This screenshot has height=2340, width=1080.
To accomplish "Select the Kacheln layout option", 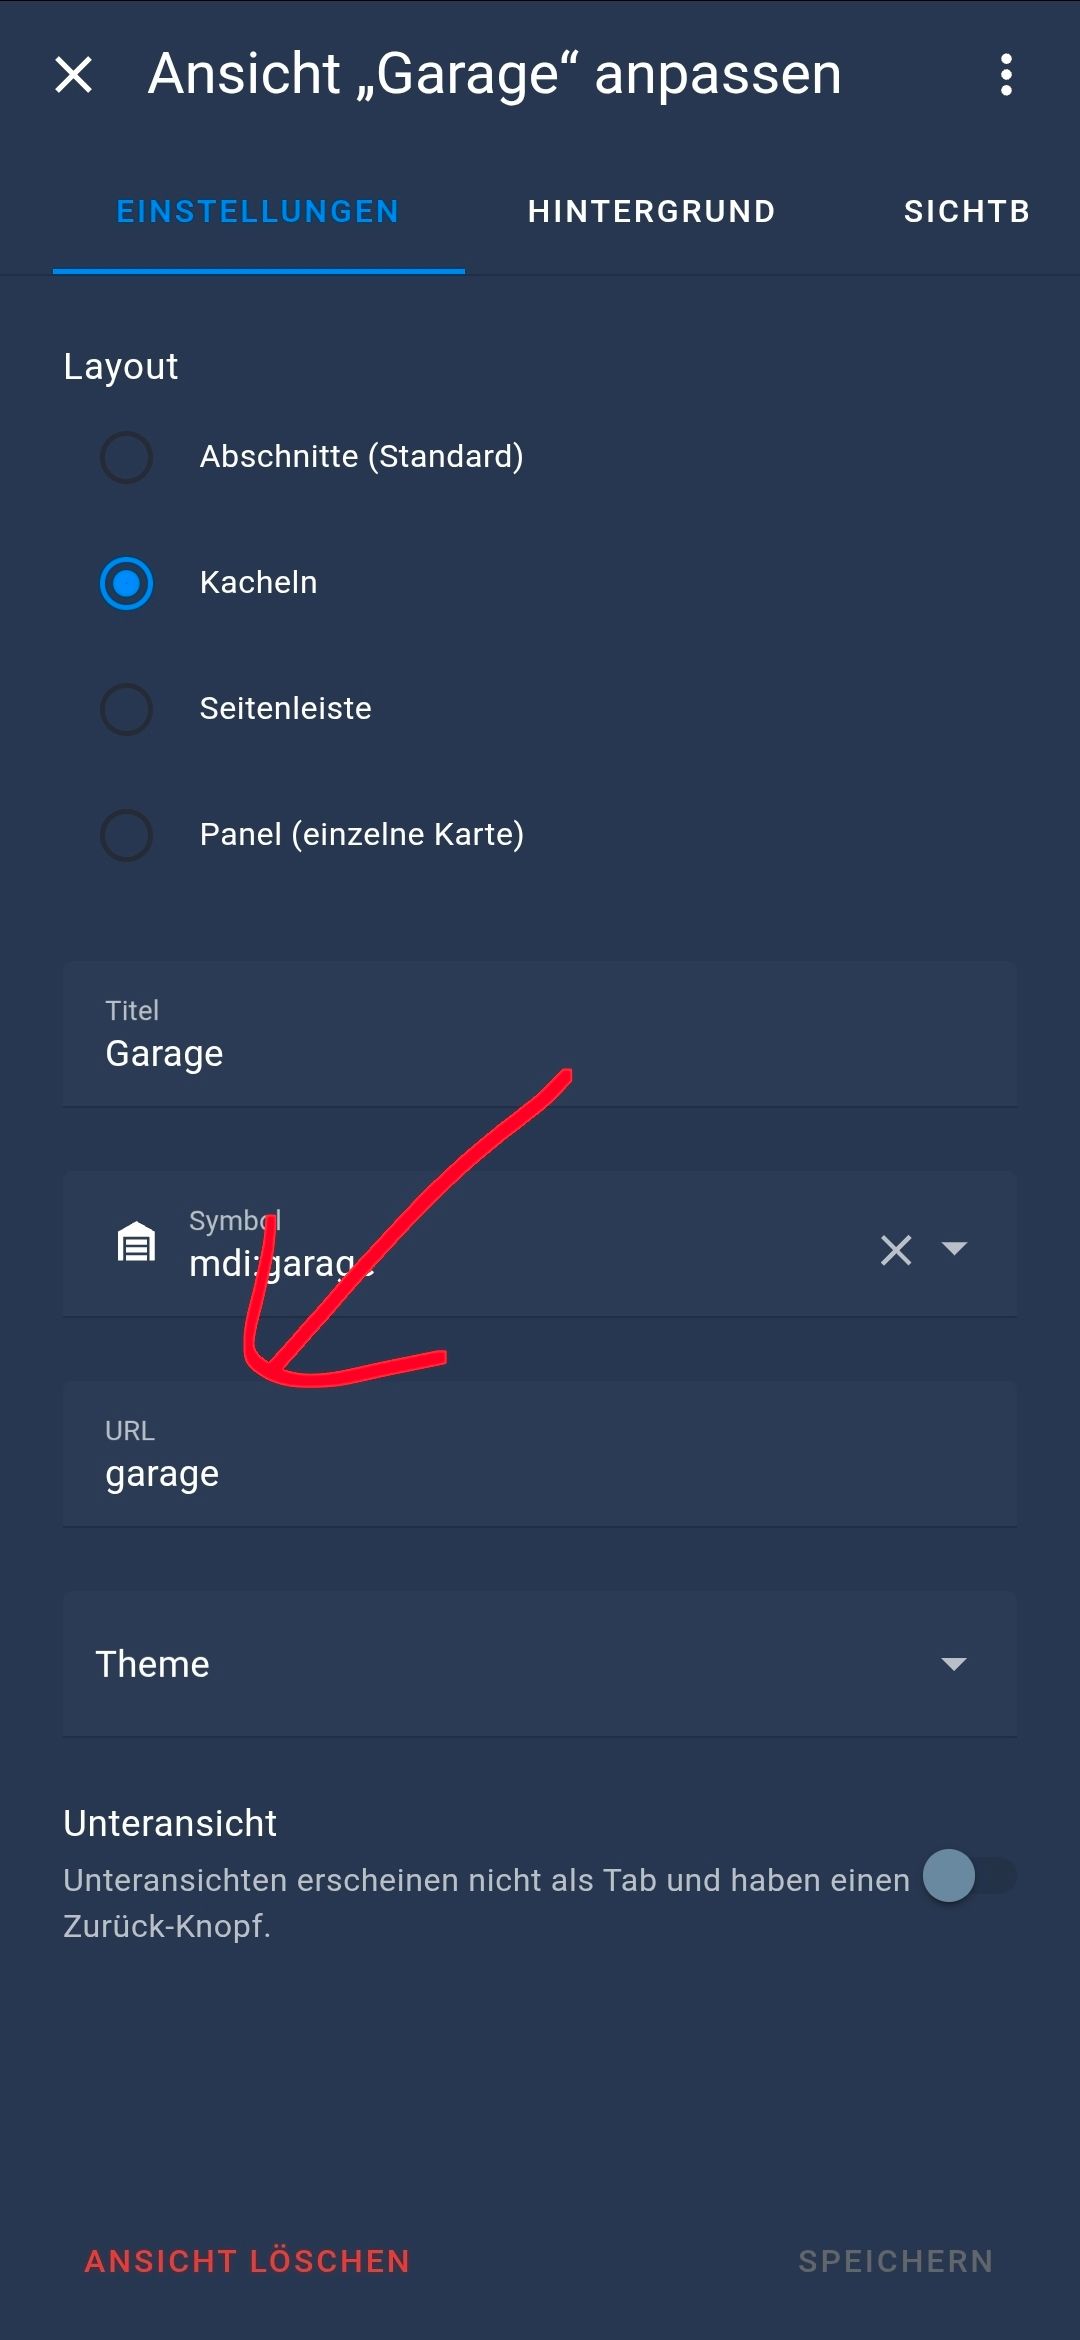I will 127,583.
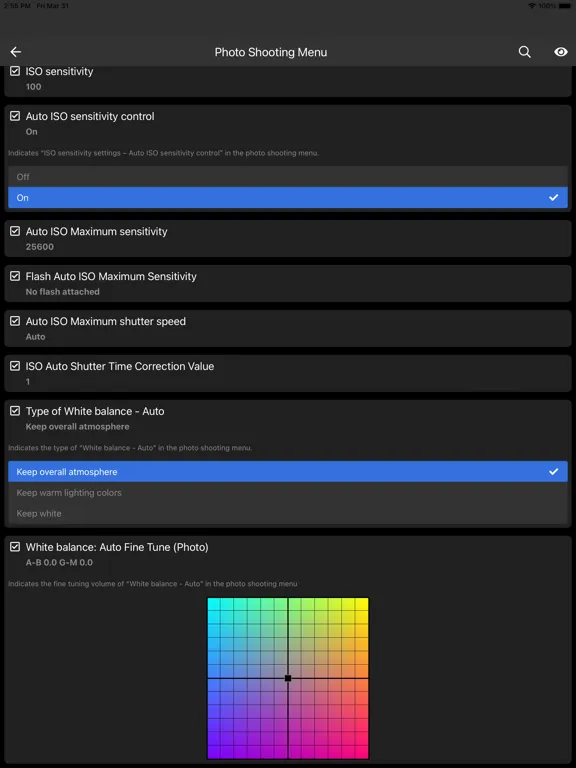This screenshot has width=576, height=768.
Task: Go back using the arrow icon
Action: pos(16,52)
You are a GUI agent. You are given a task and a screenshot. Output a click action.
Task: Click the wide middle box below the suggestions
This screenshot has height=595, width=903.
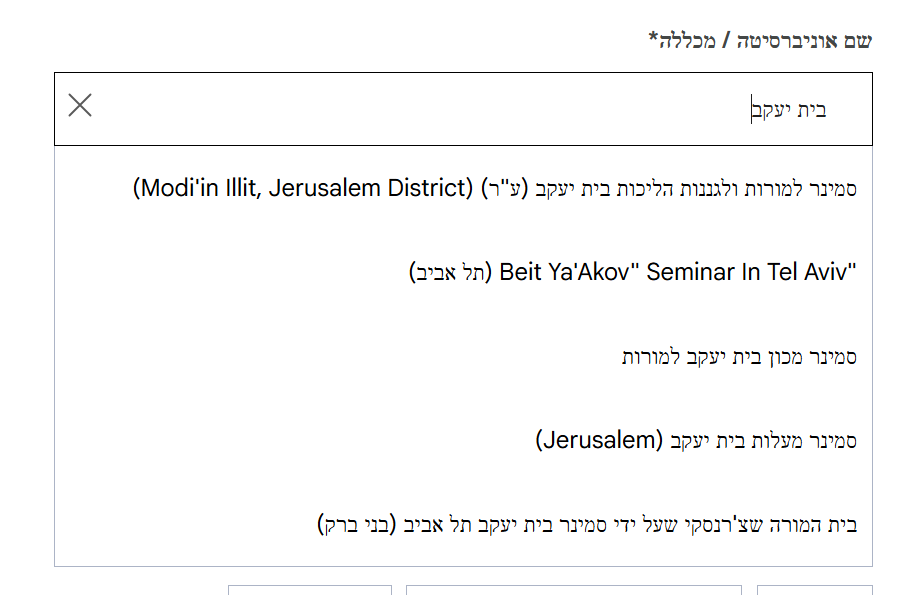click(x=573, y=590)
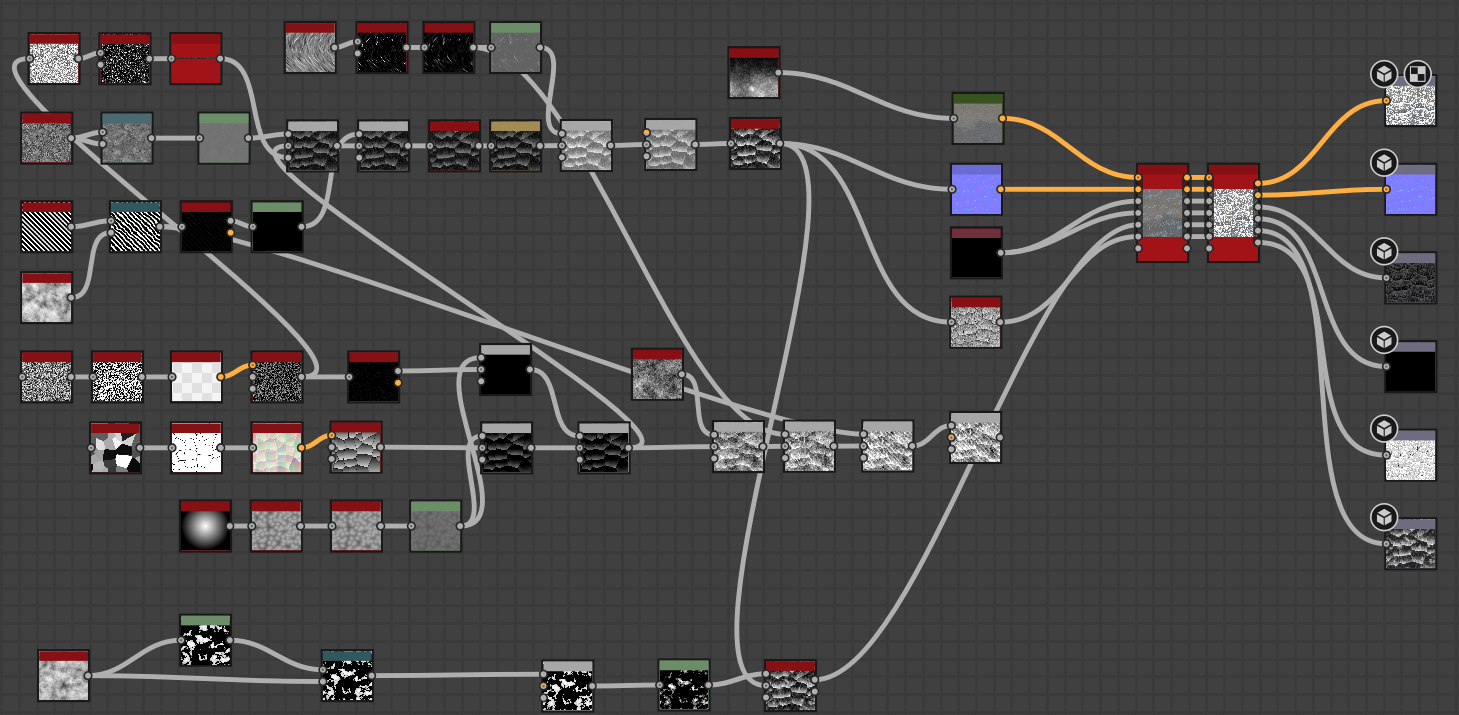Image resolution: width=1459 pixels, height=715 pixels.
Task: Select the black node with the maroon header
Action: [976, 253]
----------------
> **Problem**: Your answer should consist solely of the lines from the one holding "You are a GUI" through the end of the listing, reproduced exactly and without pictures.

> **Expected answer**:
You are a GUI agent. You are given a task and a screenshot. Output a click action.
Task: Click the wide middle box below the suggestions
This screenshot has height=595, width=903.
click(x=573, y=590)
Image resolution: width=1459 pixels, height=715 pixels.
Task: Select the black node with the maroon header
Action: [976, 253]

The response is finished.